Task description
Quote the profile of Ioana Ignat below word for word, beginning at the words "In 2018, Ioana" and stopping after "TV and Radio.".
start Quoted passage
- Born: Ioana Ignat 22 July 1998 (age 27) Botoșani, Romania
- Instrument: Vocals;
- Years active: 2016–present

= Ioana Ignat =

Romanian singer (born 1998)

Ioana Ignat (born 22 July 1998 in Botoșani, Romania) is a Romanian singer who became known through her participation in Vocea României.

==Career==
Ioana Ignat's first single, "Ma dezindragostesc", released in February, 2017, became, in the blink of an eye, #2 on YouTube Trending and it entered the Radio's Playlists.

May 2017 - The song "Doar pe a ta" became, very fast, the No. 1 most streamed song on TV and Radio, and was the biggest hit of 2017 spending the most time on Shazam Romania Top.

Also in 2017, Ioana Ignat dropped a new song called "Nu ma uita". In a short amount of time, it became the most popular song on the online platforms (almost 60 million views on YouTube).

In 2018, Ioana released "In palma ta", a song that, again, in a short amount of time, became No. 1 on Radio and TV Streaming Top. Today, her song, is still the most streamed song on TV and Radio.
end Quoted passage
start Dataset entries
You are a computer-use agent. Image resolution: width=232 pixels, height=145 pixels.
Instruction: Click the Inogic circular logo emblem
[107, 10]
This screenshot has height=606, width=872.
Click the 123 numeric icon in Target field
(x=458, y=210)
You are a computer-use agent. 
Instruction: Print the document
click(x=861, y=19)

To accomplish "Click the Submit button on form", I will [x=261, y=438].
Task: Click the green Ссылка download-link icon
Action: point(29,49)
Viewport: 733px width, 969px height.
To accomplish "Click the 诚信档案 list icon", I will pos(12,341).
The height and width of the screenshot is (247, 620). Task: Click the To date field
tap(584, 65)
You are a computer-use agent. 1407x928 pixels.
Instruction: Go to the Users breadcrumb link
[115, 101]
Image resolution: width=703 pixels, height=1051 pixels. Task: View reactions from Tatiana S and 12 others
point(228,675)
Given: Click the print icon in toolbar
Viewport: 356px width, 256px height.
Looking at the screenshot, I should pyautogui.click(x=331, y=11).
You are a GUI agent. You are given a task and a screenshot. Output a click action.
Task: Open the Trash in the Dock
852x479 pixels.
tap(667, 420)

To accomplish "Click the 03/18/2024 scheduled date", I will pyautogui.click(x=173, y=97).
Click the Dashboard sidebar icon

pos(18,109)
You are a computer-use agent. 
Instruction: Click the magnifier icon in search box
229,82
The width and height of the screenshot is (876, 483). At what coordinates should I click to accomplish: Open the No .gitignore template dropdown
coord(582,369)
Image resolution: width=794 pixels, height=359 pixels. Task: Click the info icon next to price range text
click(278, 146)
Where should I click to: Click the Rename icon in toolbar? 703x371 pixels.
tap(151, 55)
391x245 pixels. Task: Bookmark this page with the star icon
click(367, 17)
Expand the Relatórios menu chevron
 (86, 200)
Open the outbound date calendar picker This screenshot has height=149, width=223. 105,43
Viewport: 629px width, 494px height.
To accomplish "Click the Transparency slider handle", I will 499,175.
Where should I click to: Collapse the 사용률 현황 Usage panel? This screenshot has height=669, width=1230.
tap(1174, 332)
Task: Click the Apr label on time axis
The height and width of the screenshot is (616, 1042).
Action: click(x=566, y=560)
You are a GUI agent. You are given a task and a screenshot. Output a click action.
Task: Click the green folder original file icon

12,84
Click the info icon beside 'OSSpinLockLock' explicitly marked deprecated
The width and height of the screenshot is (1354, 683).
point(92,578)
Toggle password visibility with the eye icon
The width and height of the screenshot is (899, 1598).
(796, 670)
end Dataset entries
Full output
In 2018, Ioana released "In palma ta", a song that, again, in a short amount of time, became No. 1 on Radio and TV Streaming Top. Today, her song, is still the most streamed song on TV and Radio.